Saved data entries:
= = = = = = =
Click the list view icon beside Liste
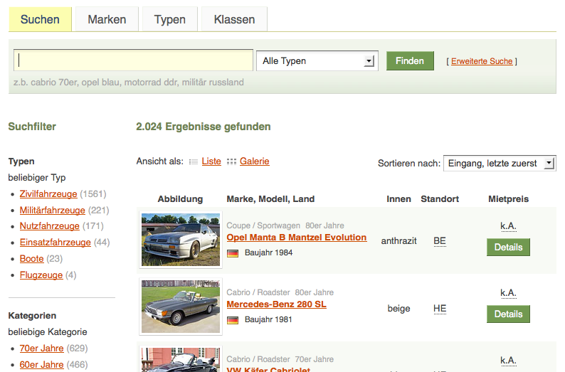 point(194,162)
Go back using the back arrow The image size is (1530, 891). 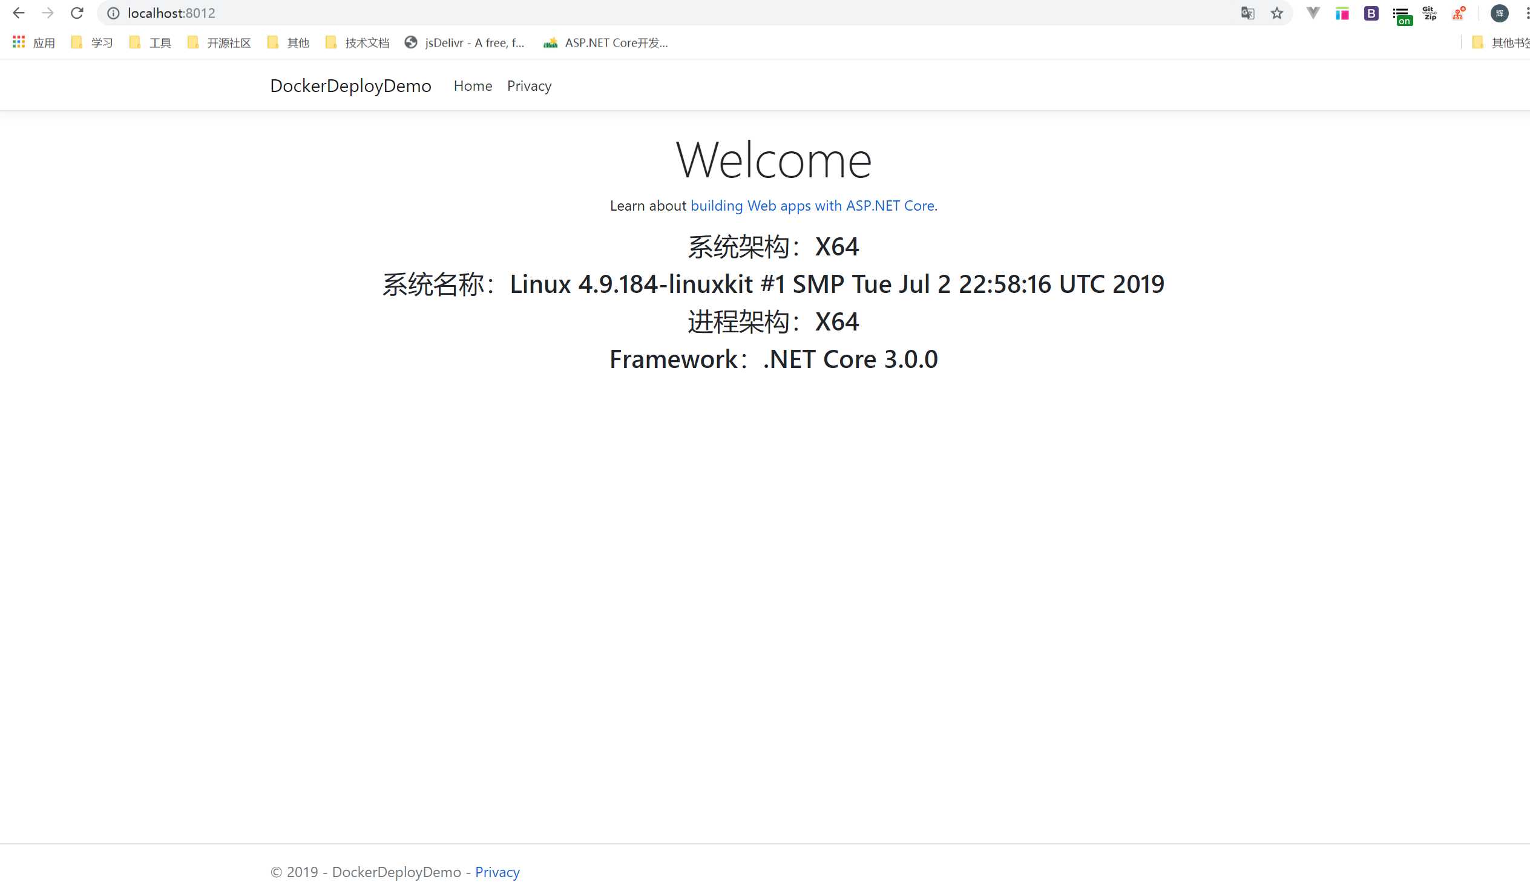coord(19,13)
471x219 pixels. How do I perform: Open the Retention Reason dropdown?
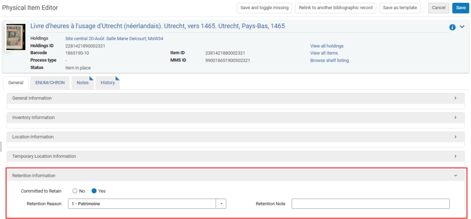click(x=221, y=203)
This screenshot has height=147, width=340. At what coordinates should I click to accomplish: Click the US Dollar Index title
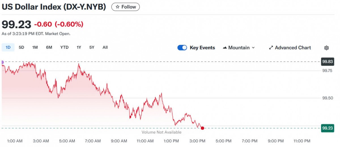(54, 7)
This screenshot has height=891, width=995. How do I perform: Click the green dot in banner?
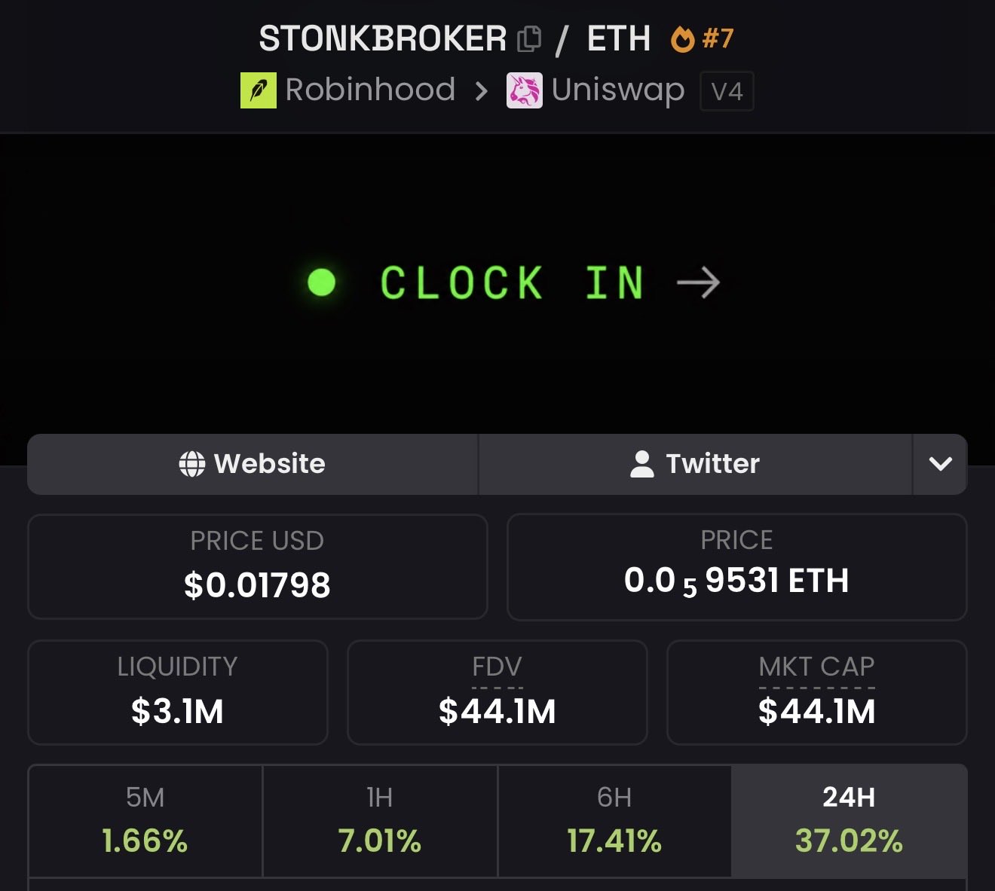pyautogui.click(x=322, y=282)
= = = = = = =
Write out, exactly as they stand, the line with "471x219 pixels. How" and every line after it through the end of the entries above; omit the pictures.

▶ _WRITTEN ANSWER_
471x219 pixels. How do I perform: Open the Retention Reason dropdown?
click(x=221, y=203)
This screenshot has height=147, width=340. At what coordinates should I click to accomplish: Click the US Dollar Index title
(54, 7)
This screenshot has height=891, width=995. How do I perform: Click the green dot in banner?
pyautogui.click(x=322, y=282)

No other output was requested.